▶ **Exercise prompt**: Taking the line with "Toggle Local handle orientation" as the first and the line with "You are a computer-use" as the last, set down the lines below exactly, pictures excluded.

Stored records:

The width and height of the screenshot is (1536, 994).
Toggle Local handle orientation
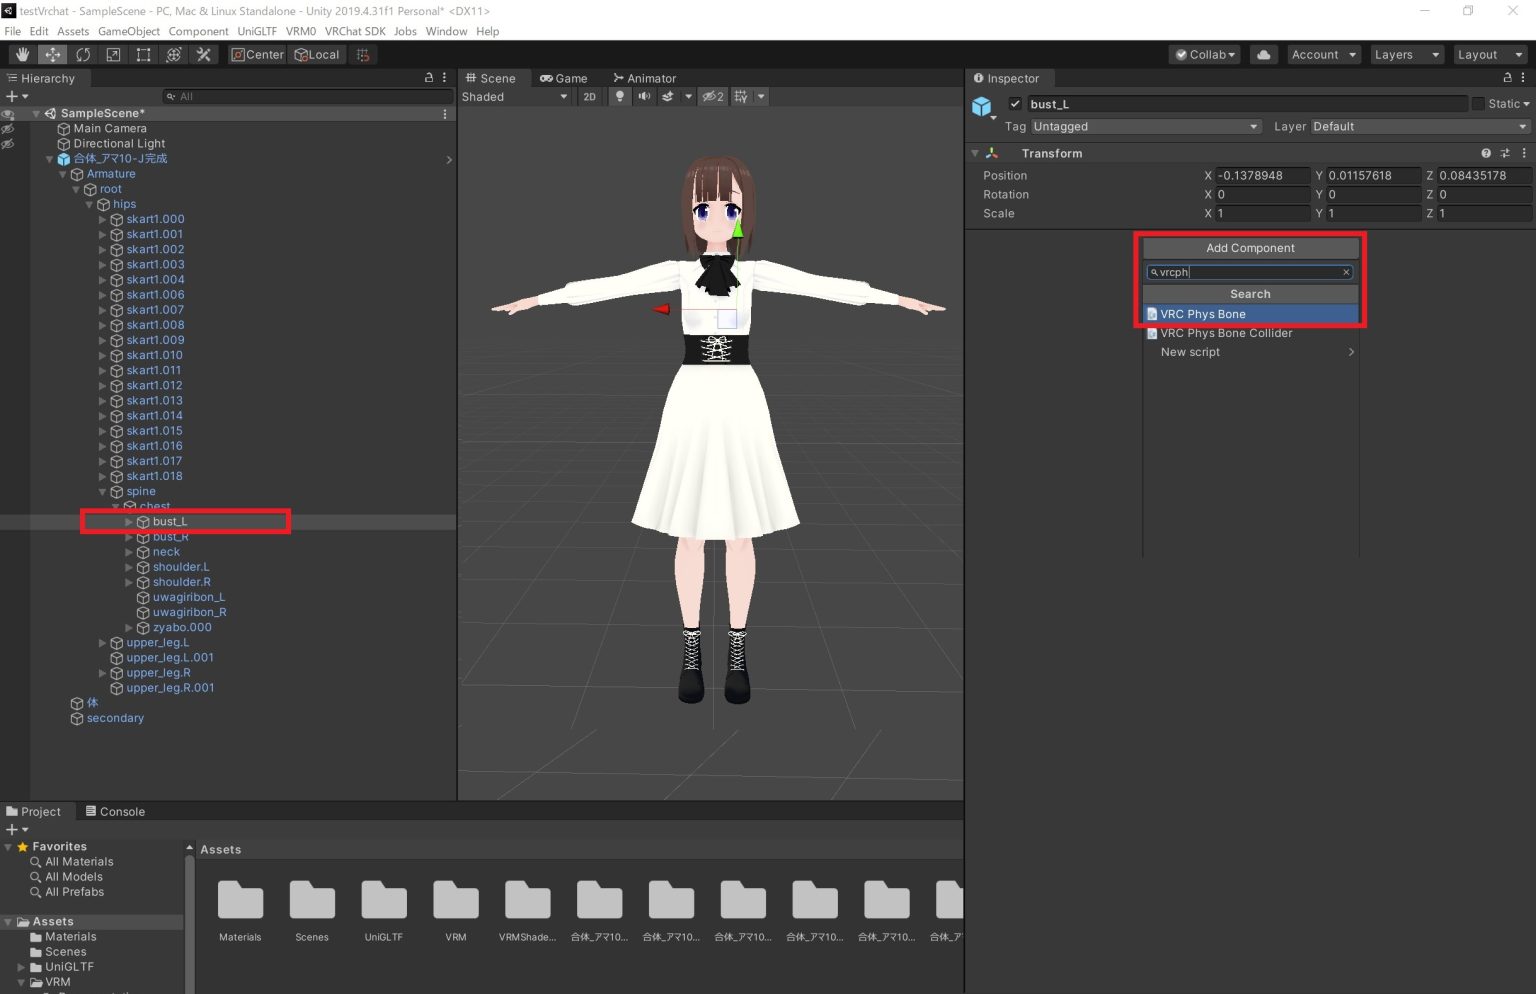pyautogui.click(x=317, y=54)
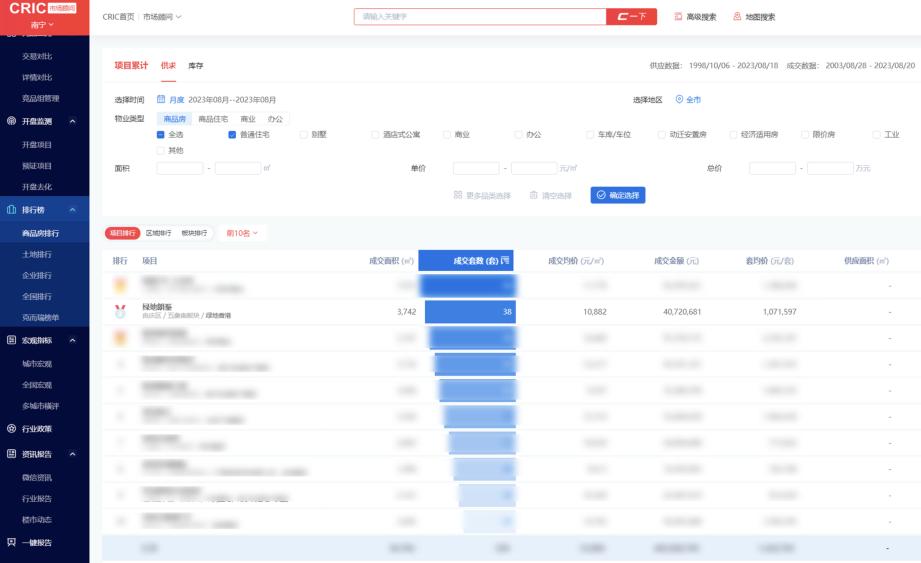The width and height of the screenshot is (921, 563).
Task: Click the keyword search input field
Action: (x=480, y=17)
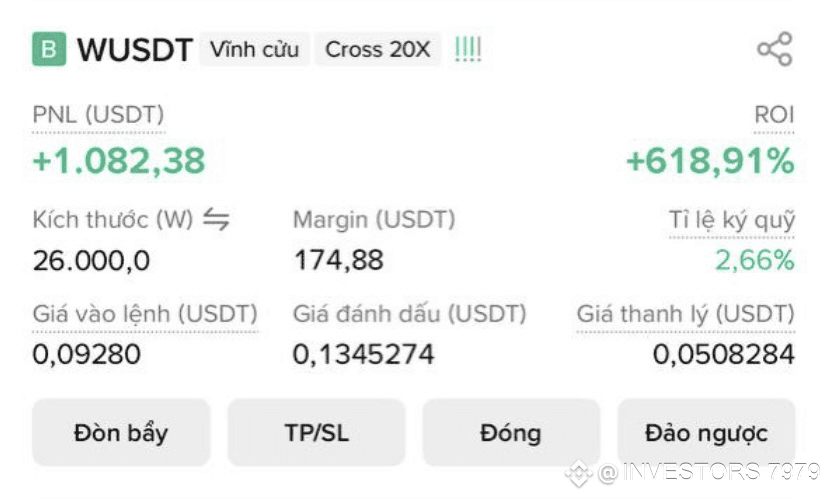
Task: Open the TP/SL settings button
Action: (x=316, y=432)
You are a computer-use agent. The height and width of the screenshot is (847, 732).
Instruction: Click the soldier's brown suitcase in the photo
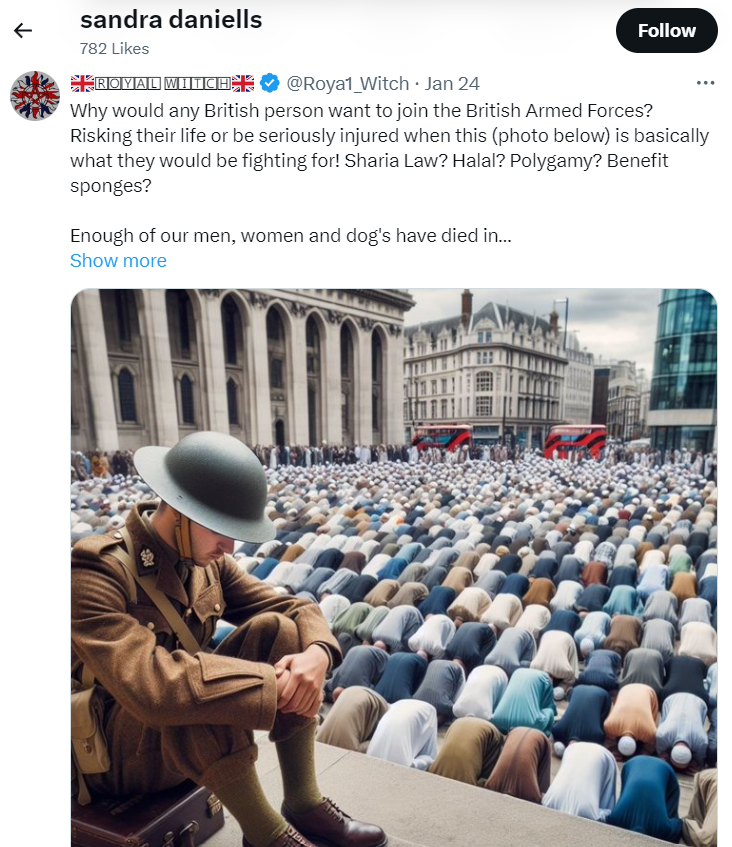pos(147,816)
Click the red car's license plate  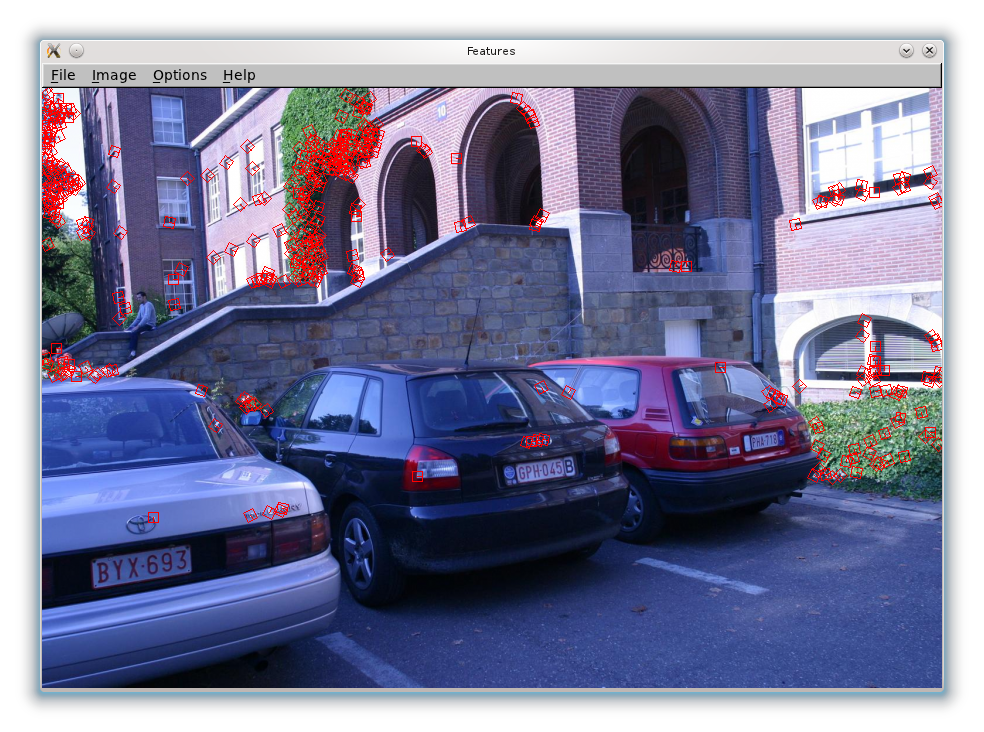pyautogui.click(x=765, y=440)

▶ **Output below**:
Toggle Local handle orientation
pyautogui.click(x=317, y=54)
The width and height of the screenshot is (921, 563).
Task: Click the keyword search input field
Action: (x=480, y=17)
Task: Open the TP/SL settings button
Action: (x=316, y=432)
You are a computer-use agent. The height and width of the screenshot is (847, 732).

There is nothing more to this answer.